AIM OF THE TASK:
Work out how many lines in the data below contain the string "Sayfası", and reply with that figure alone.

MATERIAL PROVIDED:
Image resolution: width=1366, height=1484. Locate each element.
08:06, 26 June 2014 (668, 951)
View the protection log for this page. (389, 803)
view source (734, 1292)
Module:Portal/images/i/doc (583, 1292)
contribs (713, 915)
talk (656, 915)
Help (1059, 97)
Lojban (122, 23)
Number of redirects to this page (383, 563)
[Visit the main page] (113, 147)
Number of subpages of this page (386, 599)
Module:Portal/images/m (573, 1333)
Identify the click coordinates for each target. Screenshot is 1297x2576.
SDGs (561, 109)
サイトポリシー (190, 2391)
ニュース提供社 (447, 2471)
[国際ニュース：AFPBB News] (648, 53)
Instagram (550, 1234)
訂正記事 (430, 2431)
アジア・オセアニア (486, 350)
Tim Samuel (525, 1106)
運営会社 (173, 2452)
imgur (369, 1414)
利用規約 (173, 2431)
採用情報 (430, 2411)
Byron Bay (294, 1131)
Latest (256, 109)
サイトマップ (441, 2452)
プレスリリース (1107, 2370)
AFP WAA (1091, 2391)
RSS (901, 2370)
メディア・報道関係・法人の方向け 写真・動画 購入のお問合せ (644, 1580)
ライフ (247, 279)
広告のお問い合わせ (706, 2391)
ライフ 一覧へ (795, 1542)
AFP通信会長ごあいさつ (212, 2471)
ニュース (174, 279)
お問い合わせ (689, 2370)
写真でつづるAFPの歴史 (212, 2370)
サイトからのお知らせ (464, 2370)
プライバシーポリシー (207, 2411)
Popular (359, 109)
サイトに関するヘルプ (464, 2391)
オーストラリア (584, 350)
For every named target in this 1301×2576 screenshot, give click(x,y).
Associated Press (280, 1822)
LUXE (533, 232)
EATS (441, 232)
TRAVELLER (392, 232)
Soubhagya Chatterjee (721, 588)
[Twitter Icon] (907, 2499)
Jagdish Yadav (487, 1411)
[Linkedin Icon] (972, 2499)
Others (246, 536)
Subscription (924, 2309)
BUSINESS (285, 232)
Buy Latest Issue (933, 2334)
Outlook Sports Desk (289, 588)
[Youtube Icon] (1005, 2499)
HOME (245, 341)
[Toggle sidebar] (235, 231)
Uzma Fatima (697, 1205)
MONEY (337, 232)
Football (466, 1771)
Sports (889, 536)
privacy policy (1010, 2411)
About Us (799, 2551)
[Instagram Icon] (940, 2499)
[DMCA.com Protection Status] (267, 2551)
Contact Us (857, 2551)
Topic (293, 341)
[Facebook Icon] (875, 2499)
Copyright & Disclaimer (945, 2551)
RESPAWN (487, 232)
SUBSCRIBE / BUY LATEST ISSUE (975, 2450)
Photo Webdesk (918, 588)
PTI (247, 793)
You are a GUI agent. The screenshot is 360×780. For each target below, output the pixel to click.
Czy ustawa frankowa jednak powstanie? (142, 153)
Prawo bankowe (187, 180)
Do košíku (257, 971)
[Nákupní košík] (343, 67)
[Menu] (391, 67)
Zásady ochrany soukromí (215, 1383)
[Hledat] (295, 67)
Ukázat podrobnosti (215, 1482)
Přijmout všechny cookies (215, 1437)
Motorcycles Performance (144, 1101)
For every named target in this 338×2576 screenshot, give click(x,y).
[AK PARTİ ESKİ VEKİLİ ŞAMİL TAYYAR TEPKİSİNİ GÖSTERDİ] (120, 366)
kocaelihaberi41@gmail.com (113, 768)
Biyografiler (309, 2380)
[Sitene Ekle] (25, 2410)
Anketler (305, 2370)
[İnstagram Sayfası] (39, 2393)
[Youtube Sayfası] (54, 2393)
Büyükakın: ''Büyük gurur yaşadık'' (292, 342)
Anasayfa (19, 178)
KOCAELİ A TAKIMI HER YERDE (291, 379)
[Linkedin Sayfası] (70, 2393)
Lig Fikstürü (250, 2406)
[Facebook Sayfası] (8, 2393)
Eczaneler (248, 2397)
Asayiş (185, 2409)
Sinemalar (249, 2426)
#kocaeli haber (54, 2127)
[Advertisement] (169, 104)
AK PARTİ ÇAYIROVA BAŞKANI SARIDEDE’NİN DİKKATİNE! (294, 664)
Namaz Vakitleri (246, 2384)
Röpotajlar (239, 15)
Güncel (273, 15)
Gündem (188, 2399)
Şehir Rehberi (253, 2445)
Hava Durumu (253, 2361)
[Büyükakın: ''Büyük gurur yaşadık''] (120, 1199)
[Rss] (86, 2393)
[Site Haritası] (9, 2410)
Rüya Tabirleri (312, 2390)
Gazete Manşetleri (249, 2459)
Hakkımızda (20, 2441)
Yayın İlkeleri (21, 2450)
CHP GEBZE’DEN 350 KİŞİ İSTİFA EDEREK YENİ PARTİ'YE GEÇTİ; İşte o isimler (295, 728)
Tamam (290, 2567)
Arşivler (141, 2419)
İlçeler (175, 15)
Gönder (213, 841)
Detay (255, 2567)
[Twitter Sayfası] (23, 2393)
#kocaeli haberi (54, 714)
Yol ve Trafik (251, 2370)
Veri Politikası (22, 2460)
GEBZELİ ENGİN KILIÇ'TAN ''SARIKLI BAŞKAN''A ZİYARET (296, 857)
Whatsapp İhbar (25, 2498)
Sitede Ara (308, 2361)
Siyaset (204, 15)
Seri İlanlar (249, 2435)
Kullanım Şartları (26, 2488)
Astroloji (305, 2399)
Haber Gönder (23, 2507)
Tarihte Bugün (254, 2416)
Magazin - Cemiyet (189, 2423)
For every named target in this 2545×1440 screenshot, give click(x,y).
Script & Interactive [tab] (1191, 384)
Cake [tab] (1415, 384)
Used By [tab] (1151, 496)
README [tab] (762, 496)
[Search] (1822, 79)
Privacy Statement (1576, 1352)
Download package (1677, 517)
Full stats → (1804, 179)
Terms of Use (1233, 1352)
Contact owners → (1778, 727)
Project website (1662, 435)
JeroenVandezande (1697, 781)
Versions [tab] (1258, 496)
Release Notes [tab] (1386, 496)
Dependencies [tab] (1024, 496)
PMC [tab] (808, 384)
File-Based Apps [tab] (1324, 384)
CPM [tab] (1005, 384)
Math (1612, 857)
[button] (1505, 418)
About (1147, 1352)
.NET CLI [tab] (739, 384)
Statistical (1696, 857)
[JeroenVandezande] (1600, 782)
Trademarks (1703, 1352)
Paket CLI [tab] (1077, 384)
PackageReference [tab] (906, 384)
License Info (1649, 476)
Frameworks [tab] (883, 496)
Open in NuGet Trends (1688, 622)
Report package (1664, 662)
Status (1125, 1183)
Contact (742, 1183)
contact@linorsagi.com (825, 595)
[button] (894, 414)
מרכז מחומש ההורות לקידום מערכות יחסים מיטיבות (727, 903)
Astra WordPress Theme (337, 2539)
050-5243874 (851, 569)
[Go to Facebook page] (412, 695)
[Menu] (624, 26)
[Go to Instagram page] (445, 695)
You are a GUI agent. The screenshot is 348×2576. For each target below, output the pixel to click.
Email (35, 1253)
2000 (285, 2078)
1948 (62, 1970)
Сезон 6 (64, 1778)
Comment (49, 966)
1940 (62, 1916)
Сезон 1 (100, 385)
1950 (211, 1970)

TASK ANSWER:
5